His objective? What was he even searching for again? There was nowhere to go beyond these four walls of his floral imprisonment.
The fire had spread to his head now, jumbling his thoughts into one cohesive fog. The mix of colors from the roses towering over him blended into a swirl of radiant streaks, and for a fleeting second, he had sworn he’d caught a rainbow of ruffles skirting across his line of sight, but took it up to simply being a cruel episode of hallucination. He wondered for a brief moment if this is how he would die, not slain in front of the masses, but splayed out on his garden floor, alone and pathetic.
Then the scent hit his nostrils. It wasn’t the nauseatingly perfumed fragrance of roses he was smelling any more, but rather, something much lighter. It was crisp and powdery, very faintly trailing towards a corner hidden away by layers of dark green shrubbery.

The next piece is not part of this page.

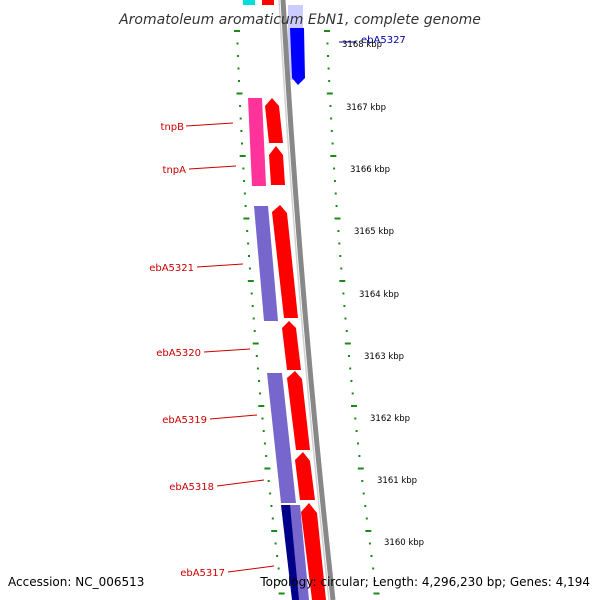 The image size is (600, 600). I want to click on gene-label: ebA5319, so click(184, 420).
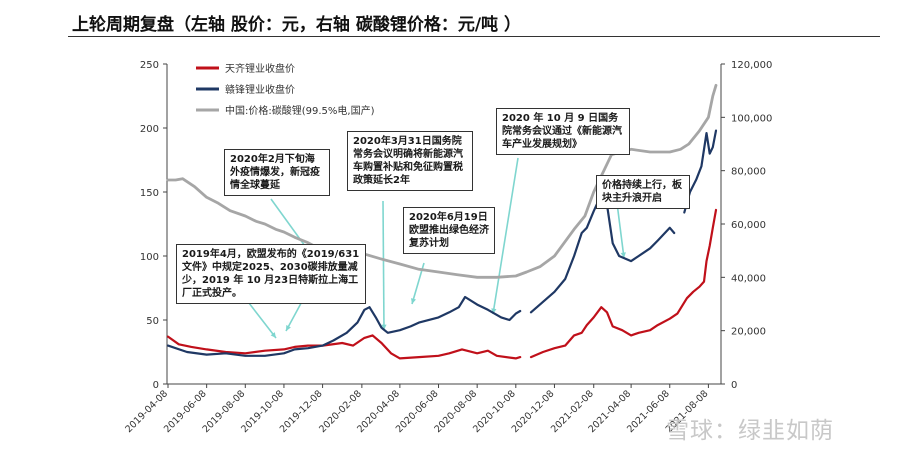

He remembered then, just why he had fought his way here. The secret of secrets that he had kept hidden away here, masked under a garden of roses.
Mustering his last bits of stamina, he propped himself onto his elbows and pushed the bushes aside to reveal a cluster of small white flowers growing contently in the shade of the plants above. Without hesitation he snatched a handful of blossoms and shoved them into his mouth, the waxy petals crunching between his molars.
The aroma engulfed him entirely now as Coriolanus rolled onto his back, his breathing slowing as he stared blankly at the sunlight trickling through the leaves overhead.
So clean and sweet.
No matter how much he had tried to forget, one sniff of the flower bed he laid in sent him tumbling back into the past, right back into her.
“Peaches and powder.” He mumbled as his vision grew dark. “You were always peaches and powder, Lucy Gray.”